[Material to process]
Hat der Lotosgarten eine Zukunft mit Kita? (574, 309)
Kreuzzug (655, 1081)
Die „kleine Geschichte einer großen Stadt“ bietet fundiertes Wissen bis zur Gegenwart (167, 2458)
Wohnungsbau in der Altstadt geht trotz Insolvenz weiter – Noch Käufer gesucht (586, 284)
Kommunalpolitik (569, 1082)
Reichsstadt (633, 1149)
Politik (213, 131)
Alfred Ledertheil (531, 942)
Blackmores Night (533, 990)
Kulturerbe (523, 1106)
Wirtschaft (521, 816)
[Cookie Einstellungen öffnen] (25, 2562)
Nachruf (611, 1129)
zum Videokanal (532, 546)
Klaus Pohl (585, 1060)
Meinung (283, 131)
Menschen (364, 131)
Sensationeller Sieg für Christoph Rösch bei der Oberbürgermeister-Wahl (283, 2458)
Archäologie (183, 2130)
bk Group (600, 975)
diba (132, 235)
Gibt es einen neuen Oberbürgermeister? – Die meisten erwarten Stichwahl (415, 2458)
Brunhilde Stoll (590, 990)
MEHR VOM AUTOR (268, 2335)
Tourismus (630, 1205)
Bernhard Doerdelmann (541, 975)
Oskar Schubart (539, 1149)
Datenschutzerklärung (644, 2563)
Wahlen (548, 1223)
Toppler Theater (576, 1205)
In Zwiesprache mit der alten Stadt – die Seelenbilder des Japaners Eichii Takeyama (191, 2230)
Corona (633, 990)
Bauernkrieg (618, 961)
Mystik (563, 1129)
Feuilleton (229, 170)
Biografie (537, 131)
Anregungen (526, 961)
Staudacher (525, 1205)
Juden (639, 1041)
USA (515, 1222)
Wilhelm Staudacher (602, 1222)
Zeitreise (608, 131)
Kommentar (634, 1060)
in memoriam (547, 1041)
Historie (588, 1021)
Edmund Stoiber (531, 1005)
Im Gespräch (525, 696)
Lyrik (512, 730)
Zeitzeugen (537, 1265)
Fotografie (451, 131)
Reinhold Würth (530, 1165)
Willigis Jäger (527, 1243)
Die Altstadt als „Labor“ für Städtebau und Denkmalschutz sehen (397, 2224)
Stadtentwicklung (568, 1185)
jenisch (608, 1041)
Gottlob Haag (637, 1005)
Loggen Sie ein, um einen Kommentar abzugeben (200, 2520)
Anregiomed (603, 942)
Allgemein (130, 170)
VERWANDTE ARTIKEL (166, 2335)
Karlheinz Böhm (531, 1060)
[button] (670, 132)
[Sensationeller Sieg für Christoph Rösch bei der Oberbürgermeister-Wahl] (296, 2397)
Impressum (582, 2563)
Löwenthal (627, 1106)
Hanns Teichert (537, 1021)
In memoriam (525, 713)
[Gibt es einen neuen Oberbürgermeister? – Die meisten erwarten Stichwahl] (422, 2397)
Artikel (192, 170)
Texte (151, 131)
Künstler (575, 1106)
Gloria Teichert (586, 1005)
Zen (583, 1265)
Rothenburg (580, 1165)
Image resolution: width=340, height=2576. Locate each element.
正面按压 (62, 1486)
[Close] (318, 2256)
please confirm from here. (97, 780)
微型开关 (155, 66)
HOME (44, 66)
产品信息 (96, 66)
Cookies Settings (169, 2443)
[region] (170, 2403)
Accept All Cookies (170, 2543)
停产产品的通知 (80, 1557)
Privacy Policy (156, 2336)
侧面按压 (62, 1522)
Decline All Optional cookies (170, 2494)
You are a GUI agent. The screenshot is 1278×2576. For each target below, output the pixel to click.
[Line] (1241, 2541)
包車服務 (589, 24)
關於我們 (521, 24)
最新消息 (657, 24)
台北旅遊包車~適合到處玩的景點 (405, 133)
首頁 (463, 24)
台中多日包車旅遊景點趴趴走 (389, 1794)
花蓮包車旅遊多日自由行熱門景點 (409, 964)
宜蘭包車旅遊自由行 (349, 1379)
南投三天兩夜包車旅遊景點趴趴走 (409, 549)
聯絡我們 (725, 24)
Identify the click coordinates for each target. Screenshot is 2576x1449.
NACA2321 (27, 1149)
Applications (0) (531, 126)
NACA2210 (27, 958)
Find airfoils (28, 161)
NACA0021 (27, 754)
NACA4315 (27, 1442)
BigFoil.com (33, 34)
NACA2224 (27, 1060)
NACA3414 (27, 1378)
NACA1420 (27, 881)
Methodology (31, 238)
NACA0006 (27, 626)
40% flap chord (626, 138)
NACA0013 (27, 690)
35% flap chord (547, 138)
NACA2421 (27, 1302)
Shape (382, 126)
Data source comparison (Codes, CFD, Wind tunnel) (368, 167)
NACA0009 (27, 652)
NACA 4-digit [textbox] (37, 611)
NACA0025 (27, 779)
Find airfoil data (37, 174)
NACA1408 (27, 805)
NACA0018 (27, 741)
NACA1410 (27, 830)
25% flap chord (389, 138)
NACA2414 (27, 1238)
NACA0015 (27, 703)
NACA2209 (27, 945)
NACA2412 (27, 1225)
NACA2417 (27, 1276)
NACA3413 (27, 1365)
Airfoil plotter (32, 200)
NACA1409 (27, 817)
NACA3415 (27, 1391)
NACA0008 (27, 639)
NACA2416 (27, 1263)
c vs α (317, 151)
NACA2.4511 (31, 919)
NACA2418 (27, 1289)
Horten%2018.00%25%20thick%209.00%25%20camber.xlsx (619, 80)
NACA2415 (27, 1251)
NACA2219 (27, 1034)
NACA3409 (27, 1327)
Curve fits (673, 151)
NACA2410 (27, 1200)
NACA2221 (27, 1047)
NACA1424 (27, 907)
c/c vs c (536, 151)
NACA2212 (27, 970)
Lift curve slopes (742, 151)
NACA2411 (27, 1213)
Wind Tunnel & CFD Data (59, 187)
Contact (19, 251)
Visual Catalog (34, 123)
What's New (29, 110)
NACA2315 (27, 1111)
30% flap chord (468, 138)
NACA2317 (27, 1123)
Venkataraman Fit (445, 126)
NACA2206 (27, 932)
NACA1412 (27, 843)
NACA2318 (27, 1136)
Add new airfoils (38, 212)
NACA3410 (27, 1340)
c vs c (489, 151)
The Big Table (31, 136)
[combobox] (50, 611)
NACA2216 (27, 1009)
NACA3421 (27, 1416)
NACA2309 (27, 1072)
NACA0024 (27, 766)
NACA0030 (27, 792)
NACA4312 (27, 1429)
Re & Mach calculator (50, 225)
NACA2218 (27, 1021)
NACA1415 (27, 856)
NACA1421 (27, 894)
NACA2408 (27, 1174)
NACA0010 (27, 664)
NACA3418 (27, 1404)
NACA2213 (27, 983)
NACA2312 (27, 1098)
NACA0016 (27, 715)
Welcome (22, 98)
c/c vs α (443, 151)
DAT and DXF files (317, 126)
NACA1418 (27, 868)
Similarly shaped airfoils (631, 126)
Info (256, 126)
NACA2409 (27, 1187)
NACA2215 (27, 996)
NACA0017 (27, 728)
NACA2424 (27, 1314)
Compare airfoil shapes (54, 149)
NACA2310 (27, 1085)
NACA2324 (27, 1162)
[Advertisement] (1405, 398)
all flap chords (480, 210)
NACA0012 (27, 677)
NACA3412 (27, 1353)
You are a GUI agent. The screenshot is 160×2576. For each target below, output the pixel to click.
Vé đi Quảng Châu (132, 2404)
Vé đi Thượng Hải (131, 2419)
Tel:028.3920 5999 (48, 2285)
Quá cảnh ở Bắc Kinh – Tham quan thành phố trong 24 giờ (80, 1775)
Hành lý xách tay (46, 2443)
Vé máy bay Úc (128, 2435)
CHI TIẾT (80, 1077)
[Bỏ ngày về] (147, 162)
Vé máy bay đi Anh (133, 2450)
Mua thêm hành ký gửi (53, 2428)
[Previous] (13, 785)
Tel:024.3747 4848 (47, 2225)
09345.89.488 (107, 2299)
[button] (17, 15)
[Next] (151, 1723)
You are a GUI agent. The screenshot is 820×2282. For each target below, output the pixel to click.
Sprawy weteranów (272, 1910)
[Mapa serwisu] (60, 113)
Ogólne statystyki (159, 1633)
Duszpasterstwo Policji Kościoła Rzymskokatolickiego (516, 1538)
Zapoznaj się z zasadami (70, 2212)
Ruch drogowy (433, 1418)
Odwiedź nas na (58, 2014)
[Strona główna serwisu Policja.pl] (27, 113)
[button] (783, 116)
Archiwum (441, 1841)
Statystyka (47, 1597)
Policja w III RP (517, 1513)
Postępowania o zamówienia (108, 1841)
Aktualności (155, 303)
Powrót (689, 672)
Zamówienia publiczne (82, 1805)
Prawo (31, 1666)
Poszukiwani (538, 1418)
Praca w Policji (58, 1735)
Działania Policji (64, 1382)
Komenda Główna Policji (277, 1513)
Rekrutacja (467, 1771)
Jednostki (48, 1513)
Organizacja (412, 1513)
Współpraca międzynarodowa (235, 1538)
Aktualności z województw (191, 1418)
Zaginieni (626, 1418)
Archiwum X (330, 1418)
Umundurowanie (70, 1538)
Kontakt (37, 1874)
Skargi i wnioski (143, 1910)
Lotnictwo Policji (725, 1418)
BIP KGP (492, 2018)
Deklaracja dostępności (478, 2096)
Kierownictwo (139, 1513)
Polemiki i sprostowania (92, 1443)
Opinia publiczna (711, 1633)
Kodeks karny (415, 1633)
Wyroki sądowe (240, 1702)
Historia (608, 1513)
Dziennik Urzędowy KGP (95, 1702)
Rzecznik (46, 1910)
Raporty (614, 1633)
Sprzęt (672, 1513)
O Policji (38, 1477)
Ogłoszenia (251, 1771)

[Exercise]
Write out exactly the lines above between the line with "Die Altstadt als" and the line with "台中多日包車旅遊景點趴趴走 (389, 1794)", inclusive, and nothing beyond them.

[Written answer]
Die Altstadt als „Labor“ für Städtebau und Denkmalschutz sehen (397, 2224)
Stadtentwicklung (568, 1185)
jenisch (608, 1041)
Gottlob Haag (637, 1005)
Loggen Sie ein, um einen Kommentar abzugeben (200, 2520)
Anregiomed (603, 942)
Allgemein (130, 170)
VERWANDTE ARTIKEL (166, 2335)
Karlheinz Böhm (531, 1060)
[button] (670, 132)
[Sensationeller Sieg für Christoph Rösch bei der Oberbürgermeister-Wahl] (296, 2397)
Impressum (582, 2563)
Löwenthal (627, 1106)
Hanns Teichert (537, 1021)
In memoriam (525, 713)
[Gibt es einen neuen Oberbürgermeister? – Die meisten erwarten Stichwahl] (422, 2397)
Artikel (192, 170)
Texte (151, 131)
Künstler (575, 1106)
Gloria Teichert (586, 1005)
Zen (583, 1265)
Rothenburg (580, 1165)
Image resolution: width=340, height=2576. Locate each element.
正面按压 (62, 1486)
[Close] (318, 2256)
please confirm from here. (97, 780)
微型开关 (155, 66)
HOME (44, 66)
产品信息 (96, 66)
Cookies Settings (169, 2443)
[region] (170, 2403)
Accept All Cookies (170, 2543)
停产产品的通知 (80, 1557)
Privacy Policy (156, 2336)
侧面按压 (62, 1522)
Decline All Optional cookies (170, 2494)
You are a GUI agent. The screenshot is 1278×2576. For each target below, output the pixel to click.
[Line] (1241, 2541)
包車服務 (589, 24)
關於我們 (521, 24)
最新消息 (657, 24)
台北旅遊包車~適合到處玩的景點 (405, 133)
首頁 (463, 24)
台中多日包車旅遊景點趴趴走 (389, 1794)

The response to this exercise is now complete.